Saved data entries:
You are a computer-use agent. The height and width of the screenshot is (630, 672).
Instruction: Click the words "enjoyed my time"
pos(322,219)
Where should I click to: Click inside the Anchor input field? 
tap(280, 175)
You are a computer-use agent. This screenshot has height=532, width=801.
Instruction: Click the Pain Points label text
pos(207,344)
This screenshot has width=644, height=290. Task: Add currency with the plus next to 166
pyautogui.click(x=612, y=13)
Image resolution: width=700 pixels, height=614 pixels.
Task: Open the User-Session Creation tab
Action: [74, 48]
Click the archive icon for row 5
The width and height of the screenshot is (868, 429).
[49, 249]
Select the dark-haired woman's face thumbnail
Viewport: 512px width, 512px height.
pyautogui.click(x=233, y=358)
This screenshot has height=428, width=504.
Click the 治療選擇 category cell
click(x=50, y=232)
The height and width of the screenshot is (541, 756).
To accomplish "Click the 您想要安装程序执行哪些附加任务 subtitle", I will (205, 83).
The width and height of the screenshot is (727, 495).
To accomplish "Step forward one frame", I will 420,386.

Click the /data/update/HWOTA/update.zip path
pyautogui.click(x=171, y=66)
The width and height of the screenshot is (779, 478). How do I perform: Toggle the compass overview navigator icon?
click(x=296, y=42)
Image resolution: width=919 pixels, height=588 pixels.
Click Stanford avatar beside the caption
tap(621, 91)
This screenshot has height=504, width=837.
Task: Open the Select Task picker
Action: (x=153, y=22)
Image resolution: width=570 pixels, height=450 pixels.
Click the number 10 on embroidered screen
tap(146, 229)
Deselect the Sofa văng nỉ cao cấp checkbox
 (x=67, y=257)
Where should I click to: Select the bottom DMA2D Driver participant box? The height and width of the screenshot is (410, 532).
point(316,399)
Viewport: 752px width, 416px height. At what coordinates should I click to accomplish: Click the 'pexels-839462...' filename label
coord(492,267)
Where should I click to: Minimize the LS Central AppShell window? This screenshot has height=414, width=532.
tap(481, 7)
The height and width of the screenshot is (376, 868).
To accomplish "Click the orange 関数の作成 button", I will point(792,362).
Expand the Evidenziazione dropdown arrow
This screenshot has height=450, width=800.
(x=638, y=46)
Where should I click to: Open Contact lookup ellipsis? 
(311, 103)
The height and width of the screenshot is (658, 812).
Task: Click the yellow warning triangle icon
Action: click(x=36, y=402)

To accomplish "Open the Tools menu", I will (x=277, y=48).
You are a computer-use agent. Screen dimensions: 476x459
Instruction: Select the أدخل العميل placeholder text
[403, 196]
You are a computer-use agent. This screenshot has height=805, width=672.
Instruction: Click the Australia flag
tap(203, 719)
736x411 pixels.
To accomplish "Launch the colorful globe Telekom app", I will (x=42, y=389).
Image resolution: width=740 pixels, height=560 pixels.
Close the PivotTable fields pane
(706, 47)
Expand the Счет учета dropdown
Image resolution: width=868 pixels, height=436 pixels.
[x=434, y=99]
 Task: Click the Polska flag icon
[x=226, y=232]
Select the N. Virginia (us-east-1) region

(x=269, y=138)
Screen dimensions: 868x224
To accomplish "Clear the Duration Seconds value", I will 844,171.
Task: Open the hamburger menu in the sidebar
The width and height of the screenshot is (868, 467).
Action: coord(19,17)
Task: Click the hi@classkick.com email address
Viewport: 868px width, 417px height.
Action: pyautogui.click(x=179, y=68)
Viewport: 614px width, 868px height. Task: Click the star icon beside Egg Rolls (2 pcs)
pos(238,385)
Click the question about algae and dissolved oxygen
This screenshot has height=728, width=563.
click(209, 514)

*WHAT TO PRODUCE:* Using the data above, copy each line that contains "menu".

*FINISHED TASK:*
To accomplish "Open the Tools menu", I will (x=277, y=48).
Task: Open the hamburger menu in the sidebar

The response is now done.